▶ _WHAT THIS TASK INVOLVES_: Go to the line that contains "The image size" in the records below and repeat it, and each line after it, exactly through the end, omitting pictures.

▶ _RECORDS PROVIDED_:
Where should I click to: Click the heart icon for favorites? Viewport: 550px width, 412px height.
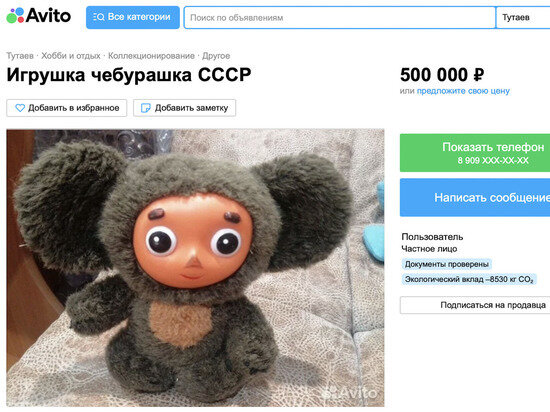point(20,108)
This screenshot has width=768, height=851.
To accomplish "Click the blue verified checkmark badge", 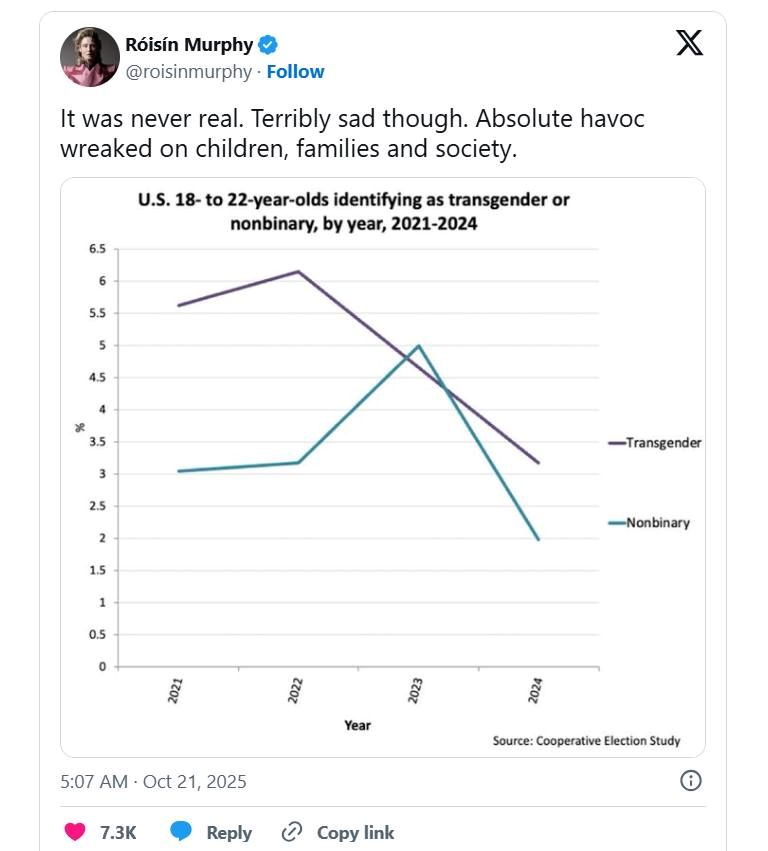I will coord(266,44).
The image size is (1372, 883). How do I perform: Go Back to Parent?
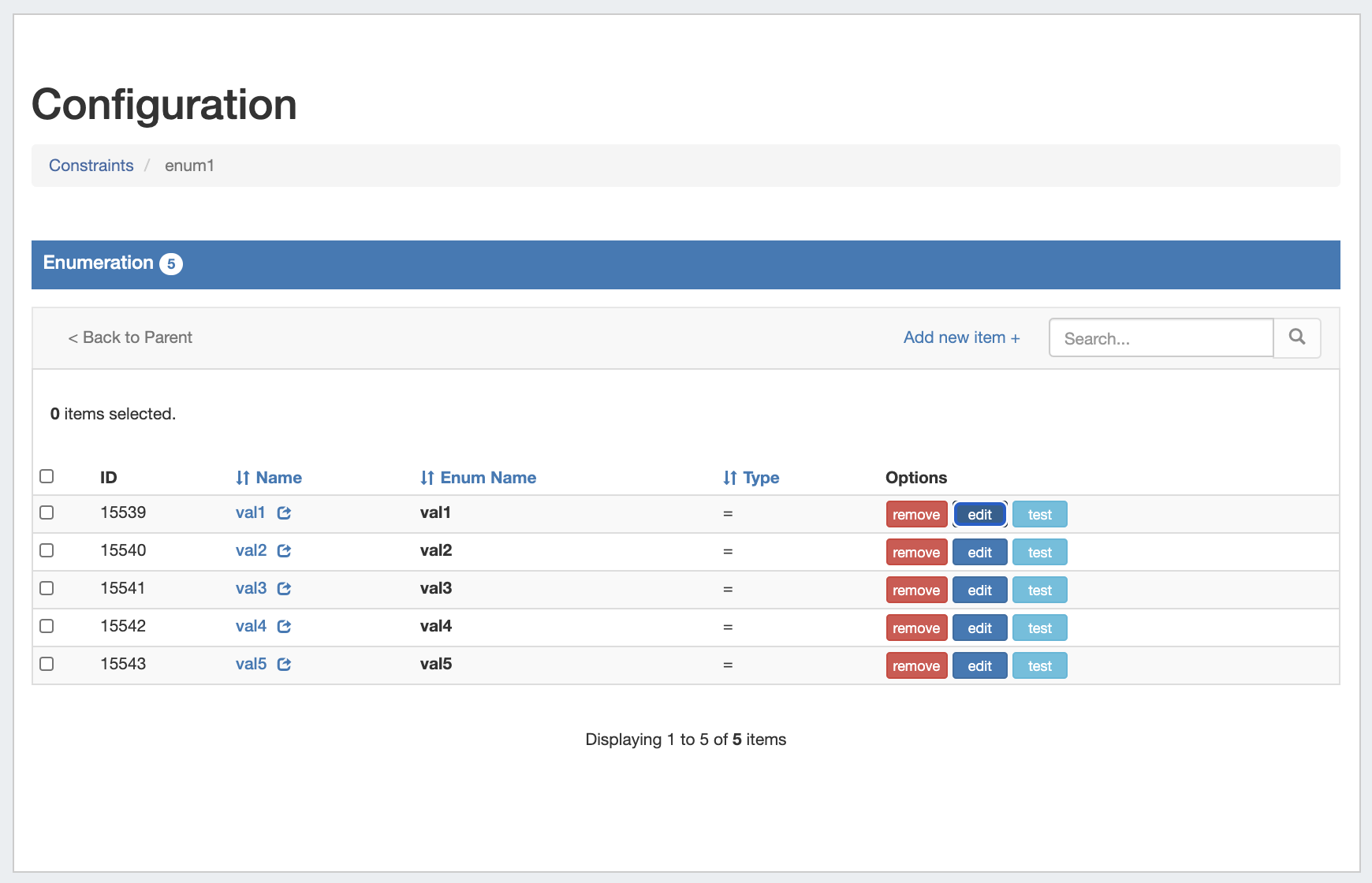click(130, 337)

▶ _RESULT_:
The image size is (1372, 883). How do I perform: Go Back to Parent?
click(130, 337)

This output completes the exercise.